= DOCUMENT PASSAGE =
********
While the number of choices is not large, there are some important design decisions that must be made when constructing a Beowulf systems. Because the science (or art) of "parallel computing" has many different interpretations, an introduction is provided below. If you do not like to read background material, you may skip this section, but it is advised that you read section Suitability before you make you final hardware decisions.
This section provides background on parallel computing concepts. It is NOT an exhaustive or complete description of parallel computing science and technology. It is a brief description of the issues that may be important to a Beowulf designer and user.
As you design and build your Beowulf, many of these issues described below will become important in your decision process. Due to its component nature, a Beowulf Supercomputer requires that we consider many factors carefully because they are now under our control. In general, it is not all that difficult to understand the issues involved with parallel computing. Indeed, once the issues are understood, your expectations will be more realistic and success will be more likely. Unlike the "sequential world" where processor speed is considered the single most important factor, processor speed in the "parallel world" is just one of several factors that will determine overall system performance and efficiency.
Parallel computing can take many forms. From a user's perspective, it is important to consider the advantages and disadvantages of each methodology. The following section attempts to provide some perspective on the methods of parallel computing and indicate where the Beowulf machine falls on this continuum.
Answering this question is important. Using 8 CPUs to run your word processor sounds a little like "over-kill" -- and it is. What about a web server, a database, a rendering program, or a project scheduler? Maybe extra CPUs would help. What about a complex simulation, a fluid dynamics code, or a data mining application. Extra CPUs definitely help in these situations. Indeed, multiple CPUs are being used to solve more and more problems.
The next question usually is: "Why do I need two or four CPUs, I will just wait for the 986 turbo-hyper chip." There are several reasons:
If you need speed - either due to a compute bound problem and/or an I/O bound problem, parallel is worth considering. Because parallel computing is implemented in a variety of ways, solving your problem in parallel will require some very important decisions to be made. These decisions may dramatically effect portability, performance, and cost of your application.
Before we get technical, let's look take a look at a real "parallel computing problem" using an example with which we are familiar - waiting in long lines at a store.
Consider a big store with 8 cash registers grouped together in the front of the store. Assume each cash register/cashier is a CPU and each customer is a computer program. The size of the computer program (amount of work) is the size of each customer's order. The following analogies can be used to illustrate parallel computing concepts.
One cash register open (is in use) and must process each customer one at a time.
Computer Example: MS DOS
One cash register open, but now we process only a part of each order at a time, move to the next person and process some of their order. Everyone "seems" to be moving through the line together, but if no one else is in the line, you will get through the line faster.
********
= COLLECTED DATA =
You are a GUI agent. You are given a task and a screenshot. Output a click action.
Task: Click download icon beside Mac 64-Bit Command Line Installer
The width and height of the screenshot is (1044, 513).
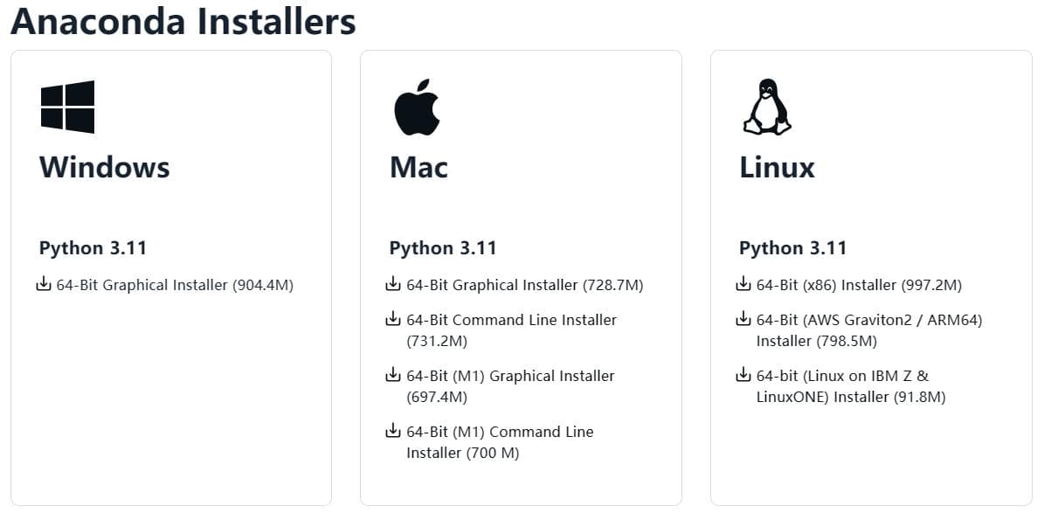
********
= PROBLEM TO WORK ON =
Restate the part of the parallel computing passage that begins at the words "Consider a big" and ends after "one at a time.", swapping "supermarket" in for "store" wherever it appears.

= RESPONSE =
Consider a big supermarket with 8 cash registers grouped together in the front of the supermarket. Assume each cash register/cashier is a CPU and each customer is a computer program. The size of the computer program (amount of work) is the size of each customer's order. The following analogies can be used to illustrate parallel computing concepts.
One cash register open (is in use) and must process each customer one at a time.